Sacré mensonge et mensonge sacré.
Vu de Belgique, c’est intéressant de suivre les derniers développements de l'affaire Clearstream. Non pas que l’effondrement de Dominique de Villepin nous concerne vraiment, mais parce que ce Watergate à la française a quelque chose de pathétique propre à tous les hommes politiques quand, surexposés, leurs mensonges les condamnent implicitement à nier l’évidence.
Personne n’est dupe, quelqu’un a instrumenté des faux documents pour perturber l’irrésistible ascension de Sarkozy au pouvoir suprême. Que le corbeau soit de la mouvance Chirac-Villepin ou non, ce dernier à laisser pourrir le dossier un an, alors que le général Rondot lui avait communiqué ses doutes quant à l’authenticité de la feuille bancaire portant des noms.
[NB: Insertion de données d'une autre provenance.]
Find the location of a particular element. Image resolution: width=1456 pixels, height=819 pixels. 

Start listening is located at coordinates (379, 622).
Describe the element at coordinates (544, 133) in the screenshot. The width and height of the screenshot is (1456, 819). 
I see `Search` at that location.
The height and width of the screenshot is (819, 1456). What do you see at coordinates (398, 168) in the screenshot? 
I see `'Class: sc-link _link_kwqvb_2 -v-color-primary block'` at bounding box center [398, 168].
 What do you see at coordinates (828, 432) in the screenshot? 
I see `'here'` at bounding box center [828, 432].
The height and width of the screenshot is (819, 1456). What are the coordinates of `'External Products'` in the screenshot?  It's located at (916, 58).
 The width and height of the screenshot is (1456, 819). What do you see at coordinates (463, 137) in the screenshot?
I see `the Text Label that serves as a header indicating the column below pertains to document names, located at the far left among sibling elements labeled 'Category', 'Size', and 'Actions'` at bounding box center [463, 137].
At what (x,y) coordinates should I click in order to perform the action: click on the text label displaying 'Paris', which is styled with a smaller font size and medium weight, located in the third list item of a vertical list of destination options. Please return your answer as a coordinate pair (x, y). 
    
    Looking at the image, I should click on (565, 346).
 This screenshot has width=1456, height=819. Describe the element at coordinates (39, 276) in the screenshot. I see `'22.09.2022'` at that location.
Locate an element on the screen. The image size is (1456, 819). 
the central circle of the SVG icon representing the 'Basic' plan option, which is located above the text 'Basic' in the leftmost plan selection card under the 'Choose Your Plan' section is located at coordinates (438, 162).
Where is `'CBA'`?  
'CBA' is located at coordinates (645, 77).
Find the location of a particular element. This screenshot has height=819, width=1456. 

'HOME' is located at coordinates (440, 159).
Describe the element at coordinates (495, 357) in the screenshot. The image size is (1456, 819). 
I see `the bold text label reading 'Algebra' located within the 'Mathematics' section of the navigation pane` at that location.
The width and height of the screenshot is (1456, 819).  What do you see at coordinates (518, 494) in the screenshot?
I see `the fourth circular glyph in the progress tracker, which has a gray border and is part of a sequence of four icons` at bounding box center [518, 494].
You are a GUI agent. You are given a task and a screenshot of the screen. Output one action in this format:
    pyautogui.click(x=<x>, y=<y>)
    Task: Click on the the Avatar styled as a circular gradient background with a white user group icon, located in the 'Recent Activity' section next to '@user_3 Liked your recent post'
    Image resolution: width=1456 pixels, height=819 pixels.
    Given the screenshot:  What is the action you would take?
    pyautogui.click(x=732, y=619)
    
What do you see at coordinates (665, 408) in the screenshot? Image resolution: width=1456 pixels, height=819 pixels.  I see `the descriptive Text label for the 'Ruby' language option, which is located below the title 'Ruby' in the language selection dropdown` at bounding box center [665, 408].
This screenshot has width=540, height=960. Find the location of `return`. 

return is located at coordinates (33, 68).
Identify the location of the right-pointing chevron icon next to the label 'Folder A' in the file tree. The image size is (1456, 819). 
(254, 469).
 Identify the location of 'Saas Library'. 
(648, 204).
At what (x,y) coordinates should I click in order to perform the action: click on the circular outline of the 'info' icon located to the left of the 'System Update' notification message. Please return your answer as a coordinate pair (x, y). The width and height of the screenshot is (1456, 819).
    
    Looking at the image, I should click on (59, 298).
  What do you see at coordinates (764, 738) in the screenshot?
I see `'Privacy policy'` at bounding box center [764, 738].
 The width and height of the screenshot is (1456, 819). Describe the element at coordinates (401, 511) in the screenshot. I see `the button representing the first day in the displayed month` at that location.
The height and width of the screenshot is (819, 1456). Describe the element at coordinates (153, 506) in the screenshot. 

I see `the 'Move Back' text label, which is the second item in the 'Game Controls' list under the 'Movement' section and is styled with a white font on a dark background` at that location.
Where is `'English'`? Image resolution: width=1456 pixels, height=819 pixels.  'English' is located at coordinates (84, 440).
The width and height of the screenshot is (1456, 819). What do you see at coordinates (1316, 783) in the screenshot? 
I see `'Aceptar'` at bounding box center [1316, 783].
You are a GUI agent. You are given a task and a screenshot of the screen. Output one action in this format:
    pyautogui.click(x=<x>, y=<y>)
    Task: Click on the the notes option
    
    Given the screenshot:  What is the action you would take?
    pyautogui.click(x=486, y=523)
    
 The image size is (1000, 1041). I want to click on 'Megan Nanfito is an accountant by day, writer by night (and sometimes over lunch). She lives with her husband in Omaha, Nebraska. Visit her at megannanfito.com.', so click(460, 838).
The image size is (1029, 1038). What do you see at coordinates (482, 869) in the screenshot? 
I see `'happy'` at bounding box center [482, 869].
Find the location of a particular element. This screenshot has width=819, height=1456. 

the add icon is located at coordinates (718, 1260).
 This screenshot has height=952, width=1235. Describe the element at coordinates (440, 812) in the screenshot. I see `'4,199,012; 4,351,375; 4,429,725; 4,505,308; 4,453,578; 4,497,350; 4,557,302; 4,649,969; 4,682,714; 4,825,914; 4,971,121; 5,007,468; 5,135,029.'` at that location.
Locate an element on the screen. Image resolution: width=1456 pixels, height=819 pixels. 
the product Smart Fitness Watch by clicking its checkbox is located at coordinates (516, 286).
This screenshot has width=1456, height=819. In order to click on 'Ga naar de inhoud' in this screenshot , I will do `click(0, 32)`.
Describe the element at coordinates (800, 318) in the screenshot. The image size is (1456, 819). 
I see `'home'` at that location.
Par la suite, il n’a été question que de Sarkozy dans les conversations entre Rondot et Villepin. Ce n’est pas parole contre parole, ce sont les notes de séance du général Rondot saisies par la Justice contre la parole de Villepin.
Villepin a donc menti sur ce dossier.
Cependant, il nie avec vigueur. Il monte à la tribune la main sur le cœur, fait des phrases dans un français magnifique, certes, il n’en demeure pas moins que c’est un menteur.
Eh bien ! en mentant effrontément, il fait ce que tous les hommes politiques ont fait ou feront. Car dans ce milieu ce qui est important n’est pas de dire la vérité, mais qu’une majorité de citoyens le croie.
C’est cette vérité là qui est bonne à dire et surtout à entendre qui rend tellement les gens méfiants aujourd’hui.
Par exemple la vérité judiciaire est, elle-même, à mettre dans le même panier quand par une procédure engagée mal à propos, des délais dépassés, des pièces déclarées nulles par négligence des règles, des faits prouvés et avérés ne le sont plus, cette vérité pourtant évidente est mise à mal, mieux est déclarée inutilisable sous peine de poursuites. C’est ainsi que dans l’histoire parlementaire belge, un personnage important fit condamner l’hebdomadaire satirique Pan qui n’était pas coupable de mentir mais d’avoir écrit la vérité !
On se rappelle le terrible face à face entre la juge Doutrewe et le gendarme Lesage. L’une avait-elle reçu le rapport du gendarme, ou bien celui-ci avait-il « oublié » de communiquer ce qu’il savait ?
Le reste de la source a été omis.